Your objective
Extract each line holding the word "Shared" from the entries.

Collected data entries
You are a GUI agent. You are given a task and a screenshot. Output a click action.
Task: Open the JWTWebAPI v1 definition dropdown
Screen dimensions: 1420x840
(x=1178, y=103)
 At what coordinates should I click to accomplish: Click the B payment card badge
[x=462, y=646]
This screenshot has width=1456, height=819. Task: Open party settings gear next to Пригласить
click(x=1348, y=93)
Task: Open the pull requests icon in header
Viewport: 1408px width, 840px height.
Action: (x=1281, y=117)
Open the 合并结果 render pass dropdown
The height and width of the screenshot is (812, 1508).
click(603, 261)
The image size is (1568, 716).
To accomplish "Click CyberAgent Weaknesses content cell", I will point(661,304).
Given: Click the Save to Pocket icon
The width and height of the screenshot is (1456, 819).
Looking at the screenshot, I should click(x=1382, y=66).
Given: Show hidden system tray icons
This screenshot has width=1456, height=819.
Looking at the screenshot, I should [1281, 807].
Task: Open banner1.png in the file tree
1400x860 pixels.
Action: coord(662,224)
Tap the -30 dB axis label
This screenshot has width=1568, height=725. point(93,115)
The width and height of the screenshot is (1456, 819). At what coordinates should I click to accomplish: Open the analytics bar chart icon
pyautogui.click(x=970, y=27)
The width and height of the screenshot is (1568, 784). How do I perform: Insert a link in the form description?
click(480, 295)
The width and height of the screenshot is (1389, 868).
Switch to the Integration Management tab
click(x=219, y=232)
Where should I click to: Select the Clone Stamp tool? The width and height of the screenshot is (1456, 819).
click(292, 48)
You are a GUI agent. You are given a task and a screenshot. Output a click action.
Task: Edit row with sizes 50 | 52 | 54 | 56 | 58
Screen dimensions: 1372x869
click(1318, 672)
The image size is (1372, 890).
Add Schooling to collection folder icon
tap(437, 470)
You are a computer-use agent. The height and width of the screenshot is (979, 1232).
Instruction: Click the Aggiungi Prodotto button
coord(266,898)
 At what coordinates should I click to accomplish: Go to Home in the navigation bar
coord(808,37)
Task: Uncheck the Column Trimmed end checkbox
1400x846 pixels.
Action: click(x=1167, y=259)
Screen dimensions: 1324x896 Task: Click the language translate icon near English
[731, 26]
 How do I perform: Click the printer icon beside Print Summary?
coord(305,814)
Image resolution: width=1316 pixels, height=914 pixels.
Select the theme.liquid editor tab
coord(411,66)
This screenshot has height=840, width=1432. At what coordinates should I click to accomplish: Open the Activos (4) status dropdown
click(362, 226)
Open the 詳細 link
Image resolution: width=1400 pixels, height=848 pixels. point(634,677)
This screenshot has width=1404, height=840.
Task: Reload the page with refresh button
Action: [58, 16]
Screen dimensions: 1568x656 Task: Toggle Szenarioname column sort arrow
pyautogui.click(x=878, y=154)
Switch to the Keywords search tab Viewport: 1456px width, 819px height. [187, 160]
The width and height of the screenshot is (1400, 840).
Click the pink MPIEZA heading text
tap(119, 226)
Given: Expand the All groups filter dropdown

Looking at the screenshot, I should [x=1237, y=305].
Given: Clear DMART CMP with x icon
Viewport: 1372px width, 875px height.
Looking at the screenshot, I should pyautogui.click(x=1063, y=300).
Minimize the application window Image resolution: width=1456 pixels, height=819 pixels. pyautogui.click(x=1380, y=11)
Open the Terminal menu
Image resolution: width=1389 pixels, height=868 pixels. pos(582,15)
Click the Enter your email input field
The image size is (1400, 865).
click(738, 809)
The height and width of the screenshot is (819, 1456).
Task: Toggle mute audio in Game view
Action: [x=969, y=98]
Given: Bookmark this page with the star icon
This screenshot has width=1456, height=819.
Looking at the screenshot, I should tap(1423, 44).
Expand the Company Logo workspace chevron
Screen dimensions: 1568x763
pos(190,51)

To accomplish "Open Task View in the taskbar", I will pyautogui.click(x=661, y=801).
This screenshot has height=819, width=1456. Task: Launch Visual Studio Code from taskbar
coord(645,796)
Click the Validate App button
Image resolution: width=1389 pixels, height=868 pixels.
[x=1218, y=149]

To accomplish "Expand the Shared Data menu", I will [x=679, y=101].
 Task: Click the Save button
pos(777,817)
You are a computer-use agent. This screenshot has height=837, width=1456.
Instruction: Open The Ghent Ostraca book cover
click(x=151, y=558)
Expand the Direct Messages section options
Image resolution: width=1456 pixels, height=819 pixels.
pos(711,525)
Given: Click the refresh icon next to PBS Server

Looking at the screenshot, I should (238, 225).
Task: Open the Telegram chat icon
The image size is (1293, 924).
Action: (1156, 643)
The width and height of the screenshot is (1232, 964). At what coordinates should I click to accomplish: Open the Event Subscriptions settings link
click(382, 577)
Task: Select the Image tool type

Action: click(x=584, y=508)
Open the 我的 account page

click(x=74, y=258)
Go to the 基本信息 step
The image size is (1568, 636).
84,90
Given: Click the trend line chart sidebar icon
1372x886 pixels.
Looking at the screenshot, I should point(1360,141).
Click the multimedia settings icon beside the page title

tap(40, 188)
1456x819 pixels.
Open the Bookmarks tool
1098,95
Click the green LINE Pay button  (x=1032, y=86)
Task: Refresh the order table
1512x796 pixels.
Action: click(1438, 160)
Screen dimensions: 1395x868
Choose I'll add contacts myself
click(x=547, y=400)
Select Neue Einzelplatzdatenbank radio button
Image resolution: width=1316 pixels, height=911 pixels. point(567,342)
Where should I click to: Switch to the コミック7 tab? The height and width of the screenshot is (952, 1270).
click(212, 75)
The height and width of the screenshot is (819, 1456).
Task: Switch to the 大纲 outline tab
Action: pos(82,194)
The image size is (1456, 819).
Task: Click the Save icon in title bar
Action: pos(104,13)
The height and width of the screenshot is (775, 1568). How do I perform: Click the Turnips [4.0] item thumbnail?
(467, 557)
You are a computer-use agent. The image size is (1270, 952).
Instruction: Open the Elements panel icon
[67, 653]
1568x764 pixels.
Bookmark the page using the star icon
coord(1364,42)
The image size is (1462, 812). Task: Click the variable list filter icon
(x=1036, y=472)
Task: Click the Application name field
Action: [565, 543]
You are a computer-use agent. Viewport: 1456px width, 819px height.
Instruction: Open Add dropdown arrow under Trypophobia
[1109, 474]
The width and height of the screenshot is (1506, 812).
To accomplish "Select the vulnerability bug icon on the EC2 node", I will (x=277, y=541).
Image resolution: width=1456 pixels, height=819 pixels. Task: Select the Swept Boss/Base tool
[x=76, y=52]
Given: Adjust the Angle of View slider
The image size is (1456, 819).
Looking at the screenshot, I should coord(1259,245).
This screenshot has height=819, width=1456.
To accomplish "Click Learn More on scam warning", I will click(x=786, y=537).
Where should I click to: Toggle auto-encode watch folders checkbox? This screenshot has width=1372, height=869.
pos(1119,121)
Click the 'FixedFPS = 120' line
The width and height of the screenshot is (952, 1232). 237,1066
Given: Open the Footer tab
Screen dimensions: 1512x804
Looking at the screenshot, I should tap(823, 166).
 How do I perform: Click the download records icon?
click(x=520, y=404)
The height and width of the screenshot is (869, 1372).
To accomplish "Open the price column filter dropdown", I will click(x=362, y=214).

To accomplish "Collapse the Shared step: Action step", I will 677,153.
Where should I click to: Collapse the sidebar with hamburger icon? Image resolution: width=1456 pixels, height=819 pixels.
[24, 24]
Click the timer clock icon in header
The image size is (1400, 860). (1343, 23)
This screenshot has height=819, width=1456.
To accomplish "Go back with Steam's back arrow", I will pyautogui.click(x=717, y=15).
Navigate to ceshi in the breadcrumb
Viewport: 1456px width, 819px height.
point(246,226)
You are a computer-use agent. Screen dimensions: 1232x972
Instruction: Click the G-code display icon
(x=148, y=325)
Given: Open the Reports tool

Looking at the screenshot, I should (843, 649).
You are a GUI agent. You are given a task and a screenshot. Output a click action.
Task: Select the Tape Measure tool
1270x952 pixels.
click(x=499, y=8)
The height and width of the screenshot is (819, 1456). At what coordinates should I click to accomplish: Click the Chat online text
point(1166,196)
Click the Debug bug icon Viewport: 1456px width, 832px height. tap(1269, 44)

Response to the exercise
To accomplish "Expand the Shared Data menu", I will [x=679, y=101].
To accomplish "Collapse the Shared step: Action step", I will 677,153.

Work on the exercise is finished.